To my friends: Thank you for the way you guys loved me is something I have never experienced before and I have loved every late night spent up with you. The way you bring me to pray the rosary every night with you and meet me at mass every day and actively work to spend time with me has been so amazing. You guys have transformed my heart and brought me so much closer to Christ solely by the way you loved.
To the boy who took me on my first date: Thank you for showing me what to expect from a boy on my first date. For allowing me to set my standards high and wait for the man who will treat me with respect and compliment my femininity. You were the answer to a prayer for a great first date and for that I will always be grateful.
To my professors at Catholic: Thank you for caring more about my heart than my grades.
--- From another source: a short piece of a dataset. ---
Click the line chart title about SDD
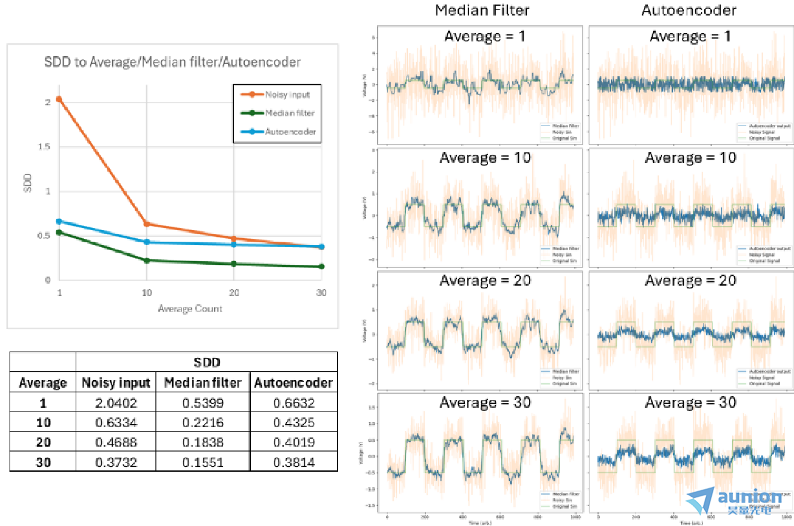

I am so blessed to be at a school where I my professors know me by name and truly want me to succeed. Having a business professor who lecturs about Theology of the Body and an English professor who gave us theological debates for as essay topics was so refreshing after going to a public school for four years. You taught me a fearlessness when it came to speaking up for my faith and how to defend it in an academic setting.
To my parents: I realize more and more every day how blessed I am to have two parents who love me so unceasingly. I am so happy I broke down every wall in our relationship and I love being so totally free with you. Thank you for being such amazing examples for my faith and always being there when I need to rant and always loving me, even when I’m overdramatic. I love you guys so much and I couldn’t have done this year without you.
To the Merciful Heart of Jesus: Thank you for always welcoming me back into your arms. Thank you for always loving me and forgiving me even though I contribute to Your pain on the cross every day. Thank you for the unimaginable humility You show when coming down into the Eucharist and thank you for finding a dwelling place in my heart. I pray that I will always be a vessel for you to do your work. Empty me Lord and fill me with Your Spirit and Your Fire.
Finally… To those reading my blog: Thank you so much for the dedication you have shown to my blog and for reading it every week, even when I’m late or the photos are not the best. Thank you for supporting me as I grow and I am so excited to see where we will go from here!